> _Task item_
Each line from the one containing "The image size is (802, 632)." to the end of the data must be copied exactly, the first and last included; no other lines and no pictures belong in the copy.

> _Data records_
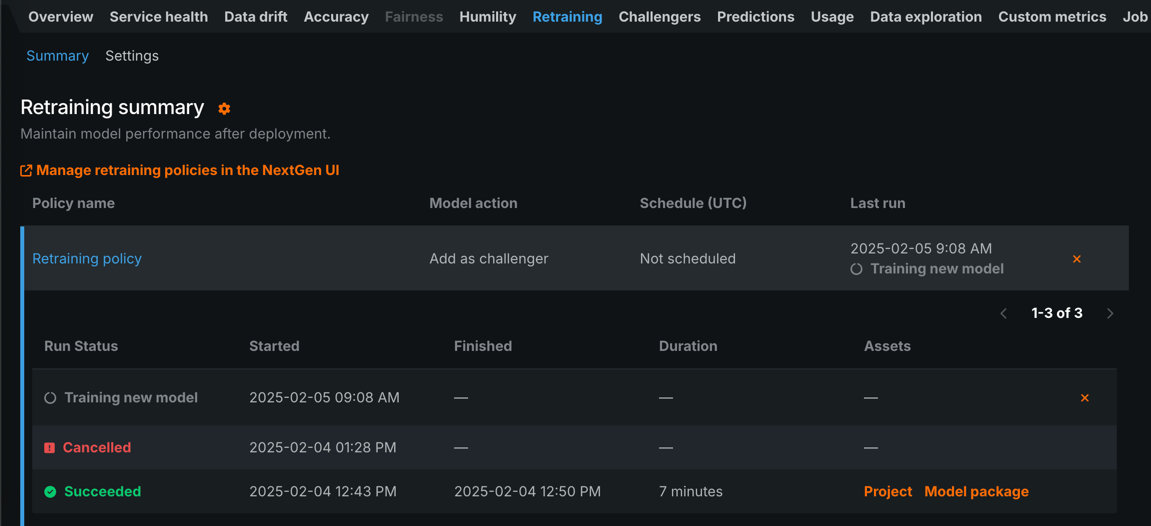Open the Project asset link
Screen dimensions: 1151x526
[888, 492]
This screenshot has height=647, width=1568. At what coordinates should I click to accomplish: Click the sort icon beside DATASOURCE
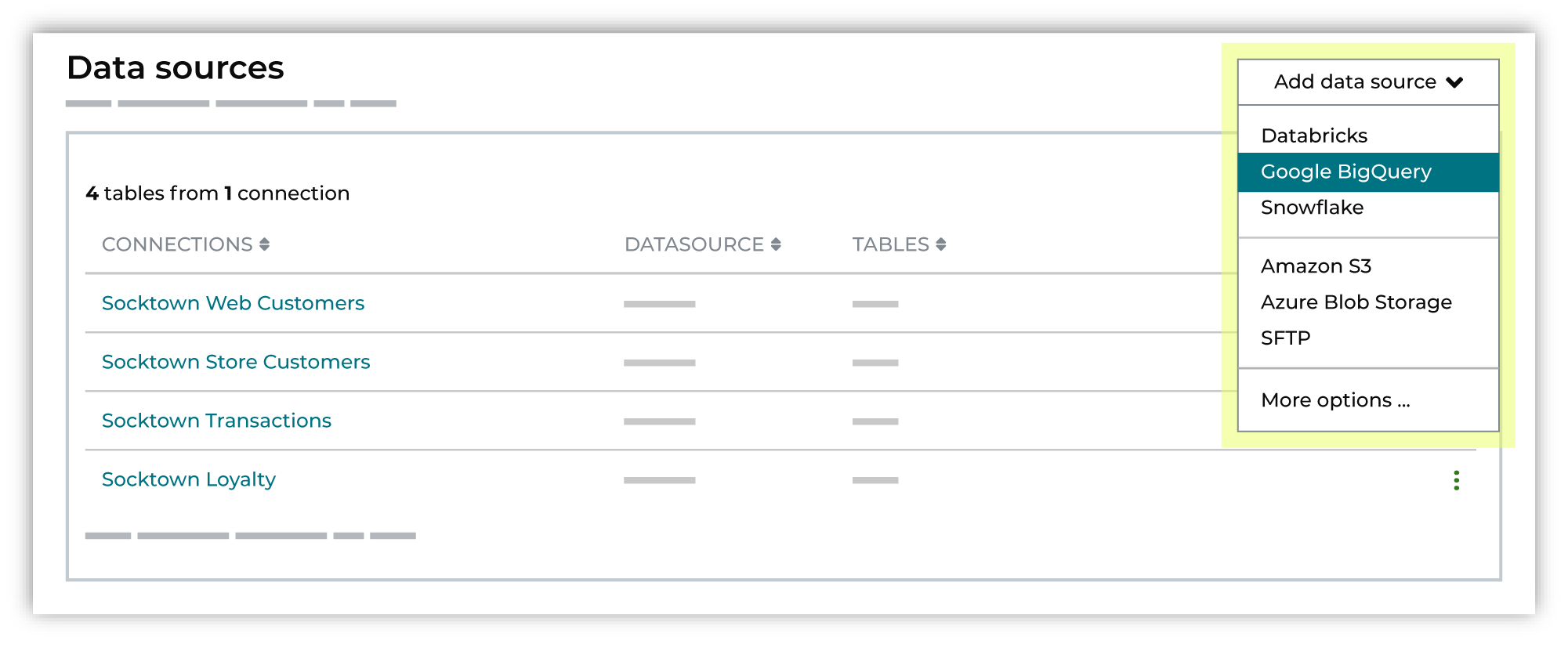[775, 244]
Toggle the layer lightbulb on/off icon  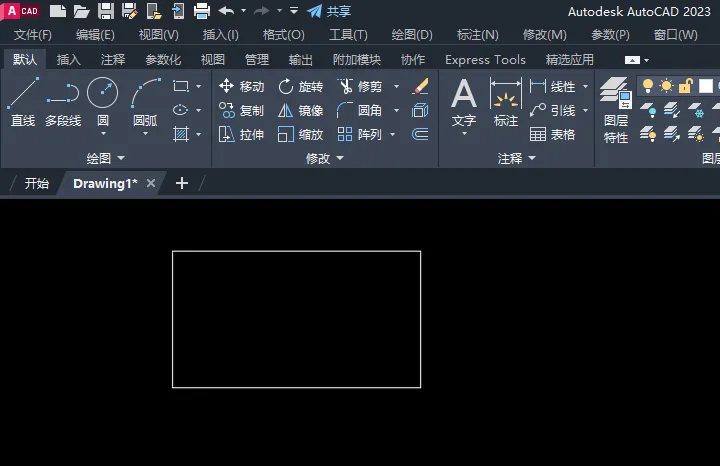coord(648,87)
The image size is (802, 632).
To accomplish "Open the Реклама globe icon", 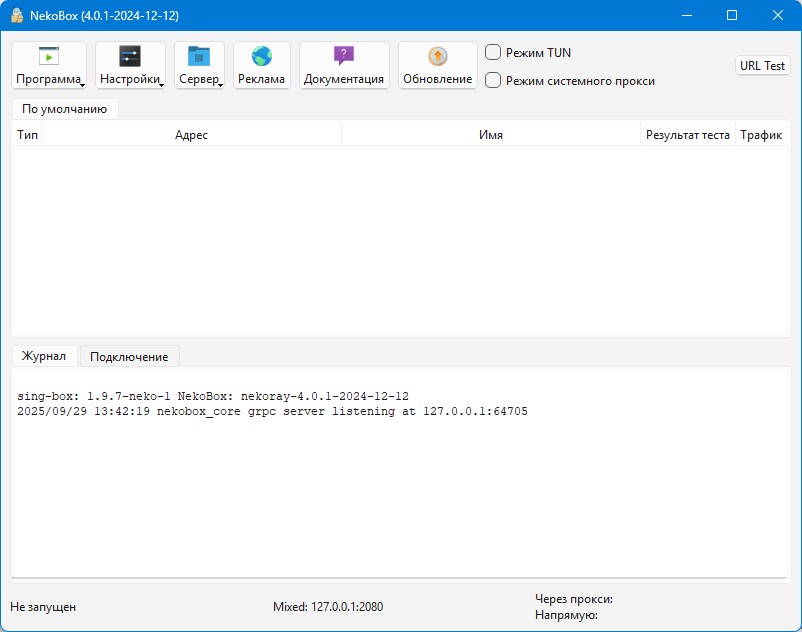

> _Solution to the exercise_
The image size is (802, 632).
To accomplish "Open the Реклама globe icon", 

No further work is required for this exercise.